Average Waist Size for Women by Age and Health Risk

The average waist size for an American woman is 38.5 inches (about 98 cm), based on CDC measurements taken between 2021 and 2023. That number varies significantly by age, and it sits above the threshold that major health organizations flag as a concern for heart disease and metabolic conditions.

Average Waist Size by Age Group

Waist size tends to increase with age, driven by hormonal shifts, changes in fat distribution, and gradual loss of muscle mass. CDC survey data breaks it down like this:

  • Ages 20 to 39: 37.1 inches (94.2 cm)
  • Ages 40 to 59: 39.4 inches (100.0 cm)
  • Age 60 and older: 39.9 inches (101.3 cm)

The biggest jump happens between the youngest and middle age groups, a difference of over two inches. After 60, waist size continues to increase but more gradually. This pattern reflects how the body redistributes fat over time. Before menopause, women tend to store more fat in the hips and thighs. Afterward, fat shifts toward the abdomen, which is why the 40-to-59 jump is so pronounced.

What Health Organizations Consider Risky

The National Heart, Lung, and Blood Institute sets a clear line: a waist circumference over 35 inches increases your risk for heart disease, type 2 diabetes, and other metabolic problems. That means the current national average of 38.5 inches is 3.5 inches above the recommended upper limit.

This threshold exists because fat stored around the abdomen (visceral fat) behaves differently from fat stored elsewhere. It wraps around internal organs like the liver and pancreas, releasing inflammatory compounds that interfere with how your body processes insulin and regulates blood pressure. Two women can weigh the same, but the one carrying more fat around her midsection faces a higher risk of cardiovascular problems.

The NHS offers a simpler rule of thumb that accounts for individual body size: your waist should measure less than half your height. For a woman who is 5 feet 4 inches tall (64 inches), that means keeping her waist under 32 inches. This waist-to-height ratio adjusts for the fact that a 35-inch waist means something different on a woman who is 5 feet 1 than on a woman who is 5 feet 9.

How to Measure Accurately

Your pants size is not your waist measurement. To get an accurate number, stand up straight and wrap a flexible tape measure around your bare midsection at the level of your belly button, roughly in line with the top of your hip bones. The tape should be snug but not digging into your skin. Take the reading after you exhale normally, not while sucking in your stomach.
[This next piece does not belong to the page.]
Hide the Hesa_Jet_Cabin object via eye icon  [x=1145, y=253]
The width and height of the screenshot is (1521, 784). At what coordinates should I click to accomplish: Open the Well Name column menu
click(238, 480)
This measurement captures your true waist circumference at the widest part of your abdomen, which is the area that matters for health risk. It’s worth doing at home periodically because waist circumference can change independently of your weight on the scale. You can gain abdominal fat while your overall weight stays the same, especially during midlife.

Why Your Clothing Size Won’t Tell You

If you’re trying to gauge your waist size from your jeans, you’ll get a misleading number. Vanity sizing has dramatically altered what clothing labels mean over the decades. A women’s size 12 in 1958 is roughly equivalent to a modern size 6. Even within the same labeled size today, the actual waistband measurement can vary by one to two inches between brands, and some outliers differ by as much as six inches.

Clothing sizes are marketing tools, not measurements. The only reliable way to know your waist circumference is with a tape measure.

What Affects Waist Size Beyond Diet

Calorie intake and activity level are obvious factors, but several less obvious ones play a role. Sleep deprivation increases levels of hunger hormones and promotes fat storage around the midsection. Chronic stress triggers the release of cortisol, which is specifically linked to abdominal fat accumulation. Genetics influence where your body preferentially stores fat, which is why some women carry weight in their hips while others carry it around their waist even at similar body weights.

Hormonal changes during perimenopause and menopause are a major driver for women in their 40s and 50s. As estrogen levels decline, the body shifts fat storage from the hips and thighs to the abdomen. This redistribution happens even in women whose overall weight remains stable, which is why waist circumference is often a more telling health indicator than the number on the scale.

Strength training can help counteract some of this shift. Maintaining muscle mass keeps your resting metabolism higher and can slow the accumulation of visceral fat, even if it doesn’t eliminate the hormonal effects entirely.